Syngenta Annual General Meeting
Basel, Switzerland
At the Annual General Meeting of Syngenta AG held on April 26, 2016, the 1337 shareholders representing 50.68% of the total shares approved all the motions proposed by the Board of Directors.
The shareholders approved motions including an ordinary dividend of CHF 11.00 per share and a special dividend of CHF 5.00 per share, the latter contingent upon the public tender offer by CNAC Saturn (NL) B.V., an indirect subsidiary of China National Chemical Corporation, becoming unconditional.
All members of the Board of Directors were re-elected for a term of one year, with the exception of Jacques Vincent, who has reached the statutory age limit and is retiring. Michel Demaré was re-elected as Chairman of the Board of Directors.
In his speech Michel Demaré commented on the ChemChina offer: “I firmly believe that this is a transaction truly in the interests of all stakeholders. First of all, Syngenta will remain Syngenta. We will continue to be headquartered in Basel and be a science-based company focused on innovation. We will maintain the highest standards of corporate governance, ethics and reporting, and we will have an owner that will invest in the business with a long-term vision, providing us with the stability required for a company with such a long investment horizon. We will therefore be in an excellent position to offer growers continued choice for many years ahead.”
“The price of $465 per share plus a special dividend of 5 Swiss francs reflects not just past performance, but also some of the future potential of the company and is thus full and fair. The Board recommends that you tender your shares in the offer, which opened on March 23, 2016.”
Note for editors:
The speech of the Chairman, the presentation of the CEO, images and other information concerning the Annual General Meeting can be found at http://www.agm-2016.syngenta.com.
About Syngenta
Syngenta is a leading agriculture company helping to improve global food security by enabling millions of farmers to make better use of available resources. Through world class science and innovative crop solutions, our 28,000 people in over 90 countries are working to transform how crops are grown. We are committed to rescuing land from degradation, enhancing biodiversity and revitalizing rural communities. To learn more visit www.syngenta.com and www.goodgrowthplan.com. Follow us on Twitter® at www.twitter.com/Syngenta
Additional information and where to find it
This release is for informational purposes only and does not constitute an offer to purchase or a solicitation of an offer to sell company securities. The solicitation and offer to buy company securities will only be made pursuant to the Swiss offer prospectus and the offer to purchase and other documents relating to the U.S. offer that have been filed with the U.S. Securities and Exchange Commission ("SEC"). Investors and security holders are urged to carefully read the tender offer statement on schedule TO filed by the offeror with the SEC and the solicitation/recommendation statement on schedule 14d-9 with respect to the U.S. offer filed by the company with the SEC, since these materials contain important information, including the terms and conditions of the offer. Investors and security holders may obtain a free copy of these materials and other documents filed by the offeror and the company with the SEC at the website maintained by the SEC at www.sec.gov. Investors and security holders may also obtain free copies of the solicitation/recommendation statement and other documents filed with the SEC by the company at www.syngenta.com.

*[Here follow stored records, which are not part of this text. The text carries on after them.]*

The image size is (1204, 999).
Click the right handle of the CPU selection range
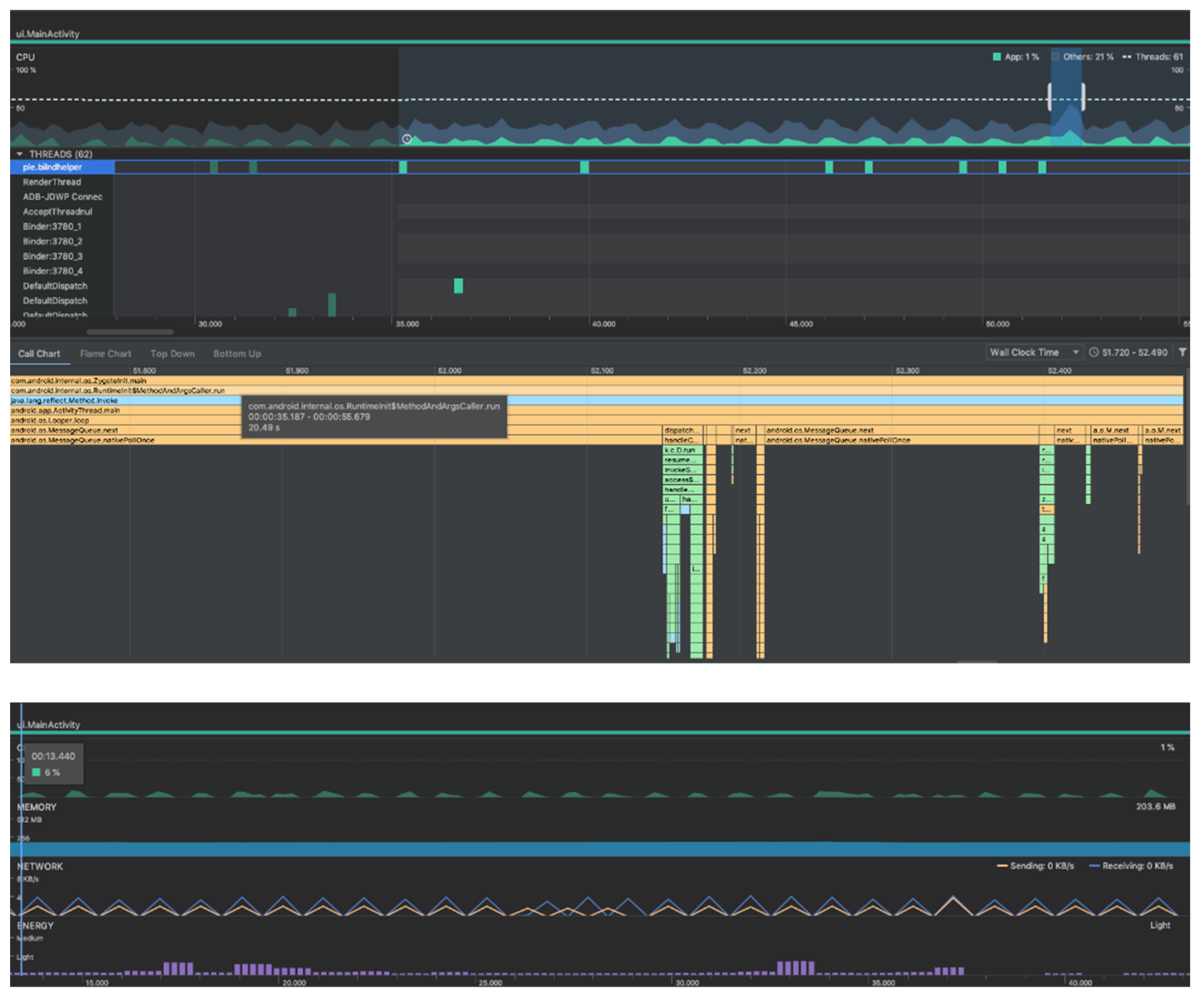coord(1083,96)
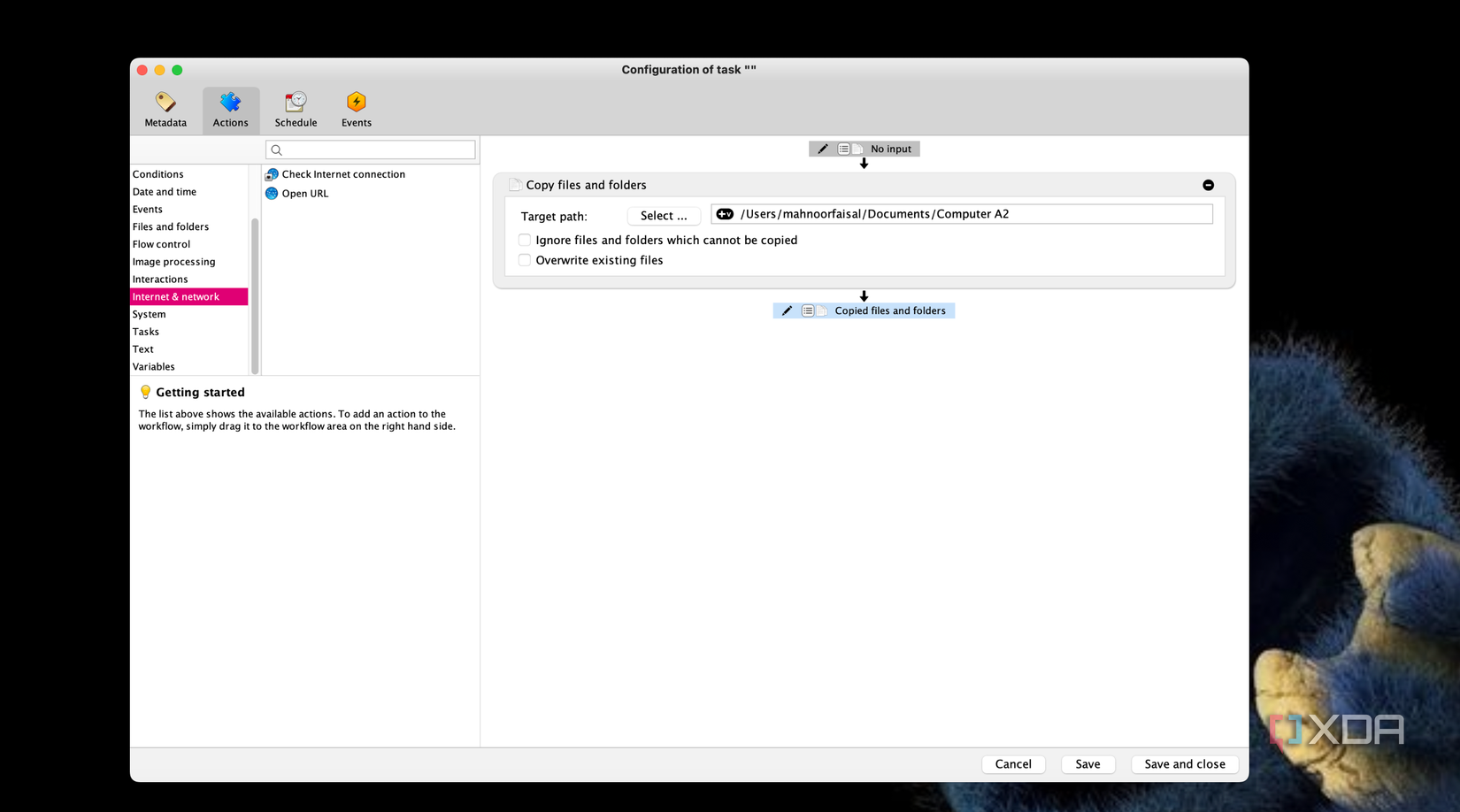Open the Events section via lightning icon

pos(356,103)
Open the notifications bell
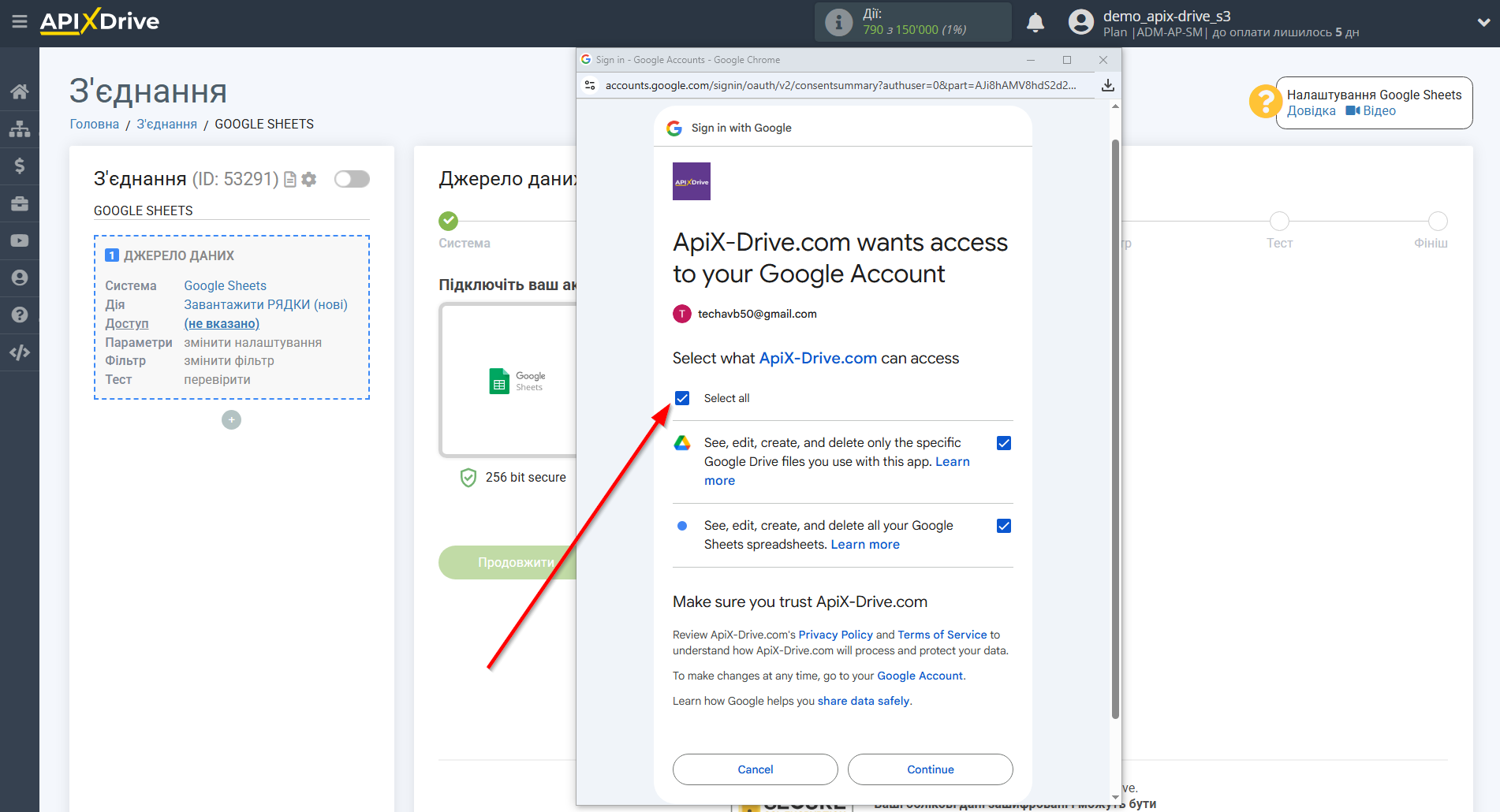 coord(1035,22)
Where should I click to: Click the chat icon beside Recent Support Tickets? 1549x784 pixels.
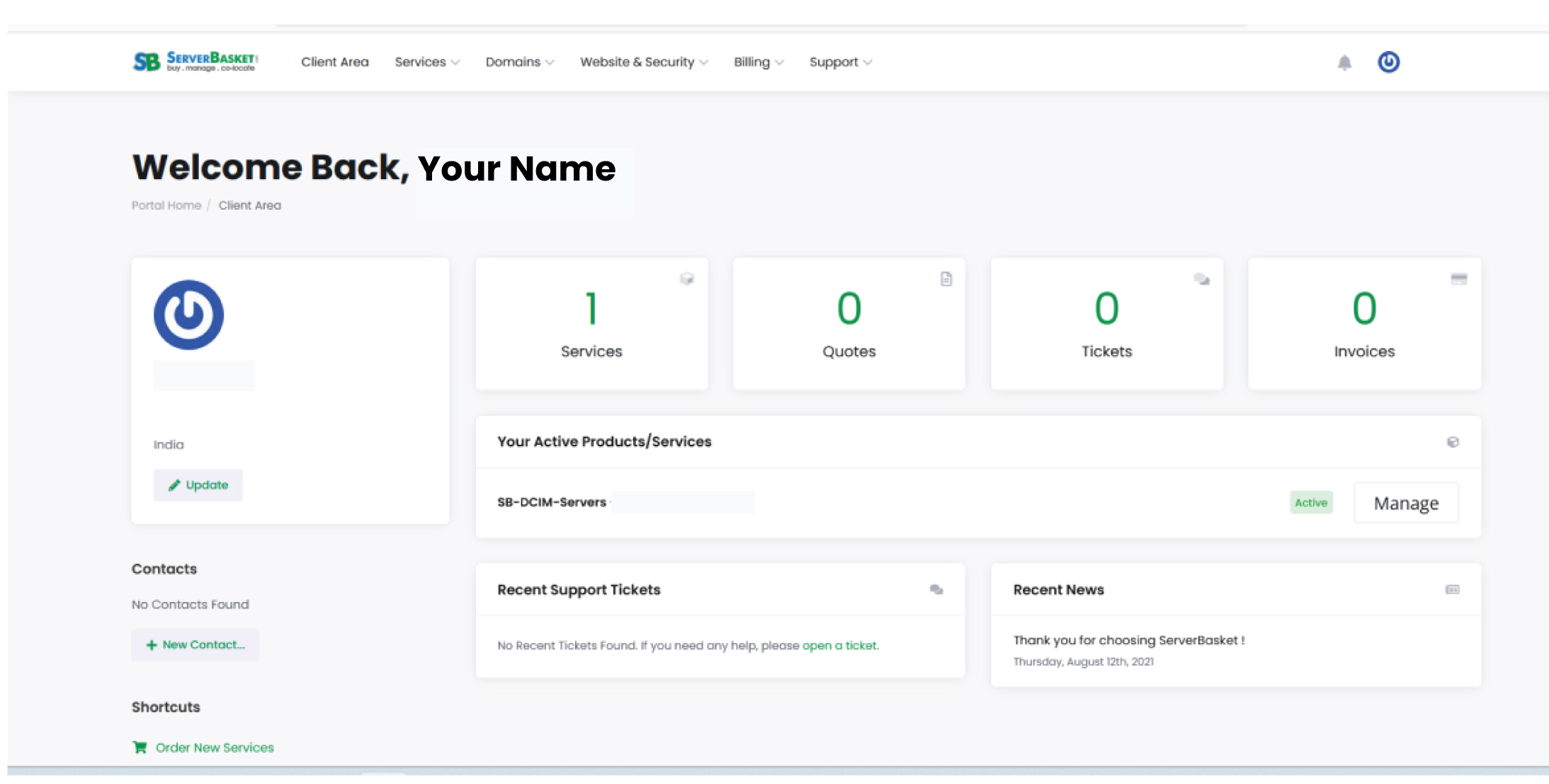936,589
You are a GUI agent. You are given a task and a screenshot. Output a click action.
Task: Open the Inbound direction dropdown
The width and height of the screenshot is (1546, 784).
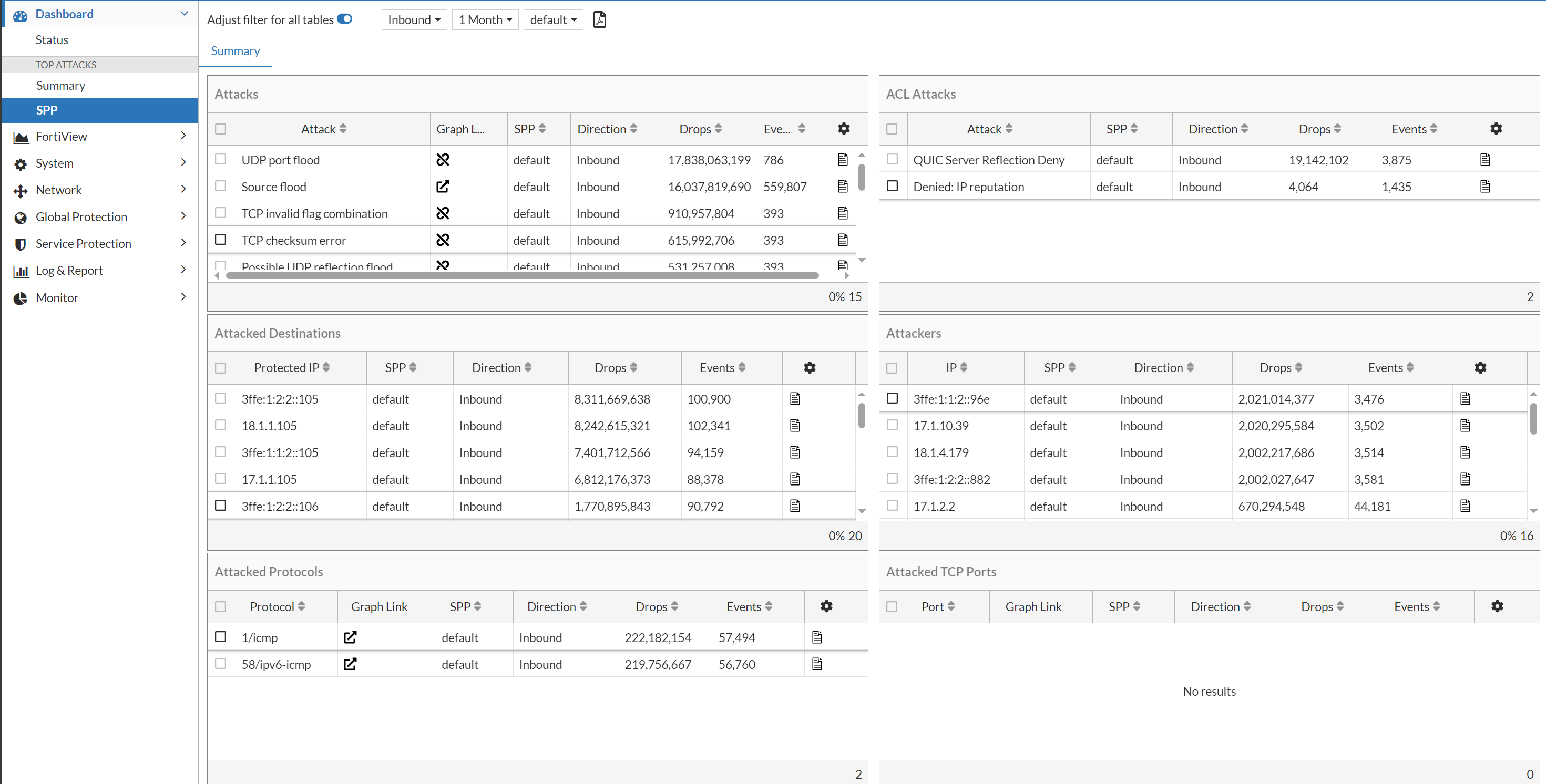click(414, 19)
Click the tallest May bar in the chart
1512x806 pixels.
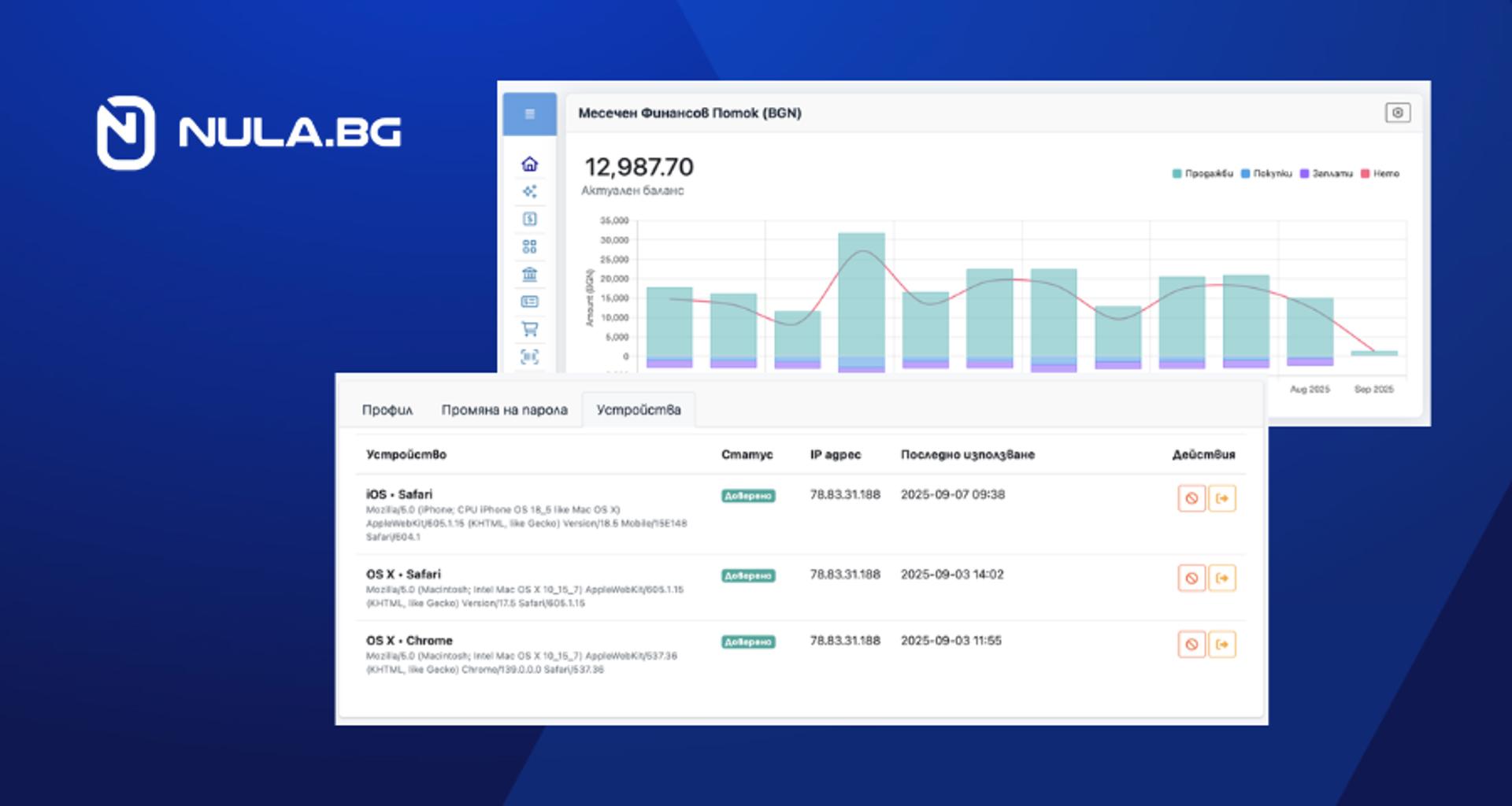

Cautionary Statement Regarding Forward-Looking Statements
Some of the statements contained in this release are forward-looking statements, including statements regarding the expected consummation of the Swiss and U.S. public tender offers, which involves a number of risks and uncertainties, including the satisfaction of closing conditions for the offers, such as regulatory approval for the transaction and the tender of at least 67% of the outstanding shares of the company, the possibility that the transaction will not be completed and other risks and uncertainties discussed in the company’s public filings with the SEC, including the “risk factors” section of the company’s form 20-f filed on February 11, 2016, as well as the tender offer documents filed by the offeror and the solicitation/recommendation statement filed by the company. These statements are based on current expectations, assumptions, estimates and projections, and involve known and unknown risks, uncertainties and other factors that may cause results, levels of activity, performance or achievements to be materially different from any future statements. These statements are generally identified by words or phrases such as “believe”, “anticipate”, “expect”, “intend”, “plan”, “will”, “may”, “should”, “estimate”, “predict”, “potential”, “continue” or the negative of such terms or other similar expressions. If underlying assumptions prove inaccurate or unknown risks or uncertainties materialize, actual results and the timing of events may differ materially from the results and/or timing discussed in the forward-looking statements, and you should not place undue reliance on these statements. The offeror, China National Chemical Corporation and the company disclaim any intent or obligation to update any forward-looking statements as a result of developments occurring after the period covered by this release or otherwise.